◆ Work instructions
From the first line of the data below through the line holding "Open the Note", write out each line exactly as it stands.

◆ Exercise input
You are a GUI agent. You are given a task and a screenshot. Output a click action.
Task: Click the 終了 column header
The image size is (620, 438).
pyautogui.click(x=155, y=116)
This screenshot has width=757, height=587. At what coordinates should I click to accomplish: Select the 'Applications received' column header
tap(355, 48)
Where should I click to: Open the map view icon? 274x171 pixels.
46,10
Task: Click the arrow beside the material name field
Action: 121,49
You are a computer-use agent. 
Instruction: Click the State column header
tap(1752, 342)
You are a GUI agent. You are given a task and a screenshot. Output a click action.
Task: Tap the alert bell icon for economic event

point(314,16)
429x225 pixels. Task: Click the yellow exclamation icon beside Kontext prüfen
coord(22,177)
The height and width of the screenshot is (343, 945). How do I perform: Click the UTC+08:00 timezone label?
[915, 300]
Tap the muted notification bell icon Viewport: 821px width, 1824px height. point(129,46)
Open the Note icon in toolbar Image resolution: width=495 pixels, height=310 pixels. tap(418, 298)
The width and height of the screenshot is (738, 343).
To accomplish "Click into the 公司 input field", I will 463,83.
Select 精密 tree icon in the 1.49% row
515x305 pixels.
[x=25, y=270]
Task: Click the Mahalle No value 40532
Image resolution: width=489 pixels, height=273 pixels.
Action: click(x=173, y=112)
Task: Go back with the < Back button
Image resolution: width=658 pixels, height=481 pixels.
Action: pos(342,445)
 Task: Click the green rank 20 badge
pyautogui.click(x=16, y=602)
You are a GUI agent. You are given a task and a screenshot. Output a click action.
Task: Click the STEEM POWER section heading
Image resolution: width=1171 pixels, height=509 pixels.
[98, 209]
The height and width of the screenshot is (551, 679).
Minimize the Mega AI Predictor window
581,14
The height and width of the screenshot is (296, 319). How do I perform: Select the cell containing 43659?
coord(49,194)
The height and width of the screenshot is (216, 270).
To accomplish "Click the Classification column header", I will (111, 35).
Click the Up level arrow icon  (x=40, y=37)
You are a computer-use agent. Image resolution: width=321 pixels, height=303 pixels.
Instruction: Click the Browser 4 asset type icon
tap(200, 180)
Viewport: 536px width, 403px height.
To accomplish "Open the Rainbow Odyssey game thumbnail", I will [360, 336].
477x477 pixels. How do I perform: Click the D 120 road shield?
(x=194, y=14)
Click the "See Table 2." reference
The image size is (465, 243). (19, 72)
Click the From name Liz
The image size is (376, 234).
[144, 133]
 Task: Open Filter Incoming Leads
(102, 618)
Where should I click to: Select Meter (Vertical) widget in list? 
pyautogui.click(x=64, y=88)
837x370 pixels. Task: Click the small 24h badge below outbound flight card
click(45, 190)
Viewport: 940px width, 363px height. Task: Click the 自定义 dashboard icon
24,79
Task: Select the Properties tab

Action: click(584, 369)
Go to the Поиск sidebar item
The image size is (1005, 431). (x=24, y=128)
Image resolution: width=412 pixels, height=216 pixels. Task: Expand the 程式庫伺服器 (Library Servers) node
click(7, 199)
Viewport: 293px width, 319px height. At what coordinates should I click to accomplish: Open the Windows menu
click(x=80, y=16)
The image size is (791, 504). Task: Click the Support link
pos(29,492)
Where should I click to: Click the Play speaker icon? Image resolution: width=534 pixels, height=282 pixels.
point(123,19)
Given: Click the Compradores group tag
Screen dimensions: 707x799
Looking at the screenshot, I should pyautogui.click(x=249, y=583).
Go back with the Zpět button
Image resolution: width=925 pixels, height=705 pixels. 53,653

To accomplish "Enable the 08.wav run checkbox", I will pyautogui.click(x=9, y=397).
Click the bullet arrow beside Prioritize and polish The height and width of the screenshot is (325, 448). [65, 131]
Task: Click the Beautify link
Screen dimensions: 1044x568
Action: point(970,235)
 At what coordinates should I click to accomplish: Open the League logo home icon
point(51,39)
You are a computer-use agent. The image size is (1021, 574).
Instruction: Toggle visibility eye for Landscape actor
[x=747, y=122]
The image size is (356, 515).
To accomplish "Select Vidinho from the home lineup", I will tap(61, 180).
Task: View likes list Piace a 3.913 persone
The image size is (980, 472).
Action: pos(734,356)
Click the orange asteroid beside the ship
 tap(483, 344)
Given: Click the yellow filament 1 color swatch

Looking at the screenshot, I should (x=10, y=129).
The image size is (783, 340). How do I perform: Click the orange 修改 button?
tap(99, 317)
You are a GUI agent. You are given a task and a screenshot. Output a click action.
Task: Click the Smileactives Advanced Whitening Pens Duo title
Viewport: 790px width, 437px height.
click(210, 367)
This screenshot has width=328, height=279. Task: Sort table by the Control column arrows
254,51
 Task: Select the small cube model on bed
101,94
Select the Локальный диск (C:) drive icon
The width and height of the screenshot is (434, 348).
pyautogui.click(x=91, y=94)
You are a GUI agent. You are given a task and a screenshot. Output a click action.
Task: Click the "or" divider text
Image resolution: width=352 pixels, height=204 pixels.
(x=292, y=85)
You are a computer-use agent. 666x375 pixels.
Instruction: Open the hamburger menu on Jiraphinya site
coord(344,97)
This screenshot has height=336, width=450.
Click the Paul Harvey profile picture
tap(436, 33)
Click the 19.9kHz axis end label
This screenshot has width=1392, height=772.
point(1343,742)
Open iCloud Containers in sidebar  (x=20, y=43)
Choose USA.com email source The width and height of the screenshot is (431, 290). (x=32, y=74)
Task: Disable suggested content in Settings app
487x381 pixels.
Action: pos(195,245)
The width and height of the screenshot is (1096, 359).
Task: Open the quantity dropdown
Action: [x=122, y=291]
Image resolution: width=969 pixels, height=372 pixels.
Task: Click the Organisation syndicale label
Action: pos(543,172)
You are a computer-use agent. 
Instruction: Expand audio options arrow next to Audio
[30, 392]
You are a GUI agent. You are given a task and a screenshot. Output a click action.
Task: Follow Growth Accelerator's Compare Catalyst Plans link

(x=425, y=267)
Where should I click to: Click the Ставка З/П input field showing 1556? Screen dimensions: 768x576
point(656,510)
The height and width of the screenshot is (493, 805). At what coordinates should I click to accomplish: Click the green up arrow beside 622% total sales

◆ Exercise answer
You are a GUI agent. You are given a task and a screenshot. Output a click action.
Task: Click the 終了 column header
The image size is (620, 438).
pyautogui.click(x=155, y=116)
This screenshot has width=757, height=587. At what coordinates should I click to accomplish: Select the 'Applications received' column header
tap(355, 48)
Where should I click to: Open the map view icon? 274x171 pixels.
46,10
Task: Click the arrow beside the material name field
Action: 121,49
You are a computer-use agent. 
Instruction: Click the State column header
tap(1752, 342)
You are a GUI agent. You are given a task and a screenshot. Output a click action.
Task: Tap the alert bell icon for economic event

point(314,16)
429x225 pixels. Task: Click the yellow exclamation icon beside Kontext prüfen
coord(22,177)
The height and width of the screenshot is (343, 945). How do I perform: Click the UTC+08:00 timezone label?
[915, 300]
Tap the muted notification bell icon Viewport: 821px width, 1824px height. point(129,46)
Open the Note icon in toolbar Image resolution: width=495 pixels, height=310 pixels. tap(418, 298)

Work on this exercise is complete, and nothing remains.